後継者争い
「よし、決戦の場はここにしよう。」
そこは初めてシルマと出会った場所であるマグマ湖畔であった。
「お互い死力を尽くして戦うんだから恨みっこなしだよ。」
「あぁ、分かってる・・・そろそろ始めるか。」
「私はいつでもいいよ」
こうしてお互い距離をとり対峙する。
「シルマ、いつでもいいぞ!」
「光輝、余裕でいられるのも今のうちだけだよ。じゃ行くよ!」
先制攻撃はシルマであった。錬金術師のシルマの後ろには100体は超える魔物が後ろに控えている。
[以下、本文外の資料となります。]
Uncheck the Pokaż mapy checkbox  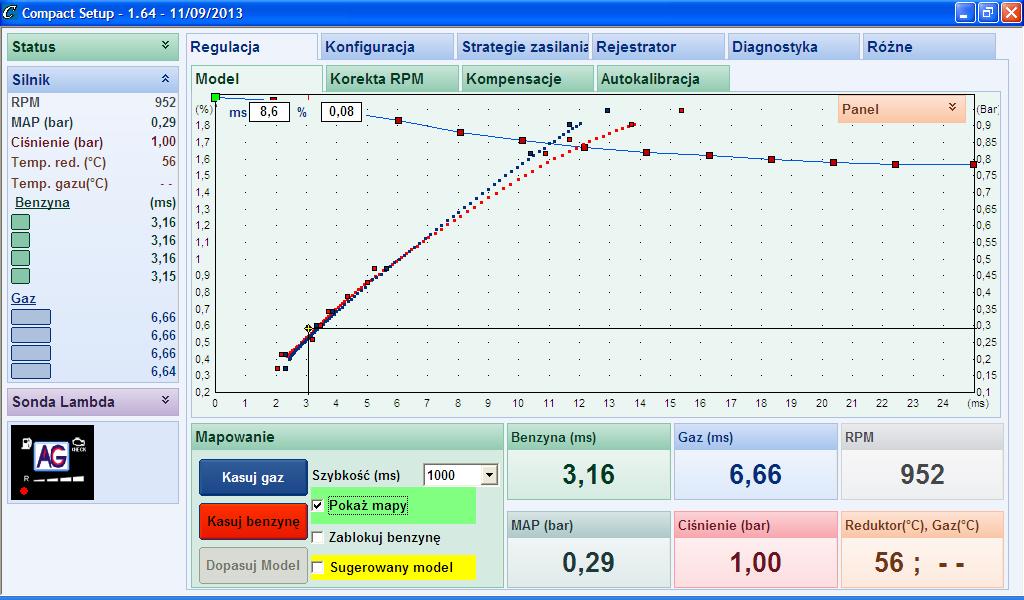tap(318, 505)
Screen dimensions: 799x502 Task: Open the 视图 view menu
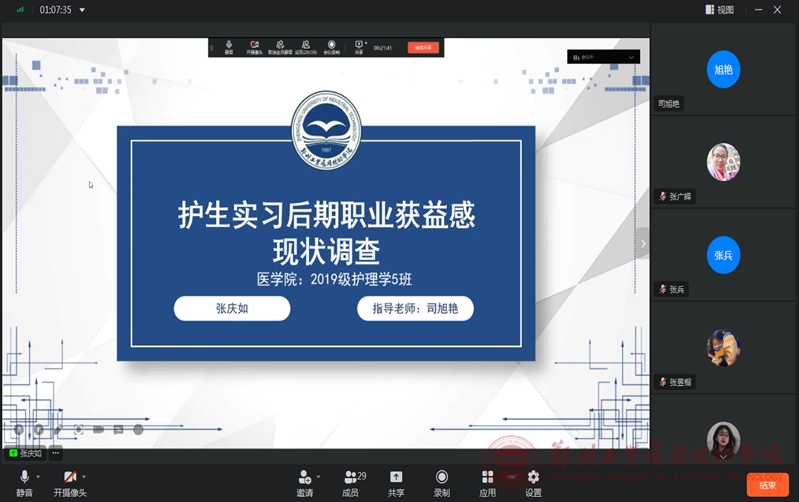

控えていたキラータイガーとジャイアントエイプが計30体、僕に襲いかかってきた。キラータイガーは俊敏な動きと鋭い牙でジャイアントエイプは辺りに転がっている溶岩を投げて攻撃してくるが僕は縦横無尽に襲いかかるそれらの攻撃をなんなく翻し次々と倒していく。
「さすがね・・・貴方達も加勢に行って!」
空からも無数のファイアーバードが襲いかかる。陸と空からの攻撃だ。そんな中シルマがニグレドの詠唱を始めた。すると突然、光輝の足下がドロドロの液状となりやがて直径2m程の泥だまりとなってしまった。シルマは次々と地面を泥に変化させたため足場が次々となくなっていく。バランスを崩した光輝の後ろからマグマが襲いかかる。しかも気配はあるのに姿が見えない。いつのまにかマグマ湖に近づいた僕に今度は無数のマグマフィッシュが襲いかかったのだ。
「何か来る!」
僕は危険察知でその場に危険があることを事前に気づき跳躍で離れると突然、地面が大きく揺れ出し崩落すると地の底から1匹の巨大なアースドラゴンが現れた。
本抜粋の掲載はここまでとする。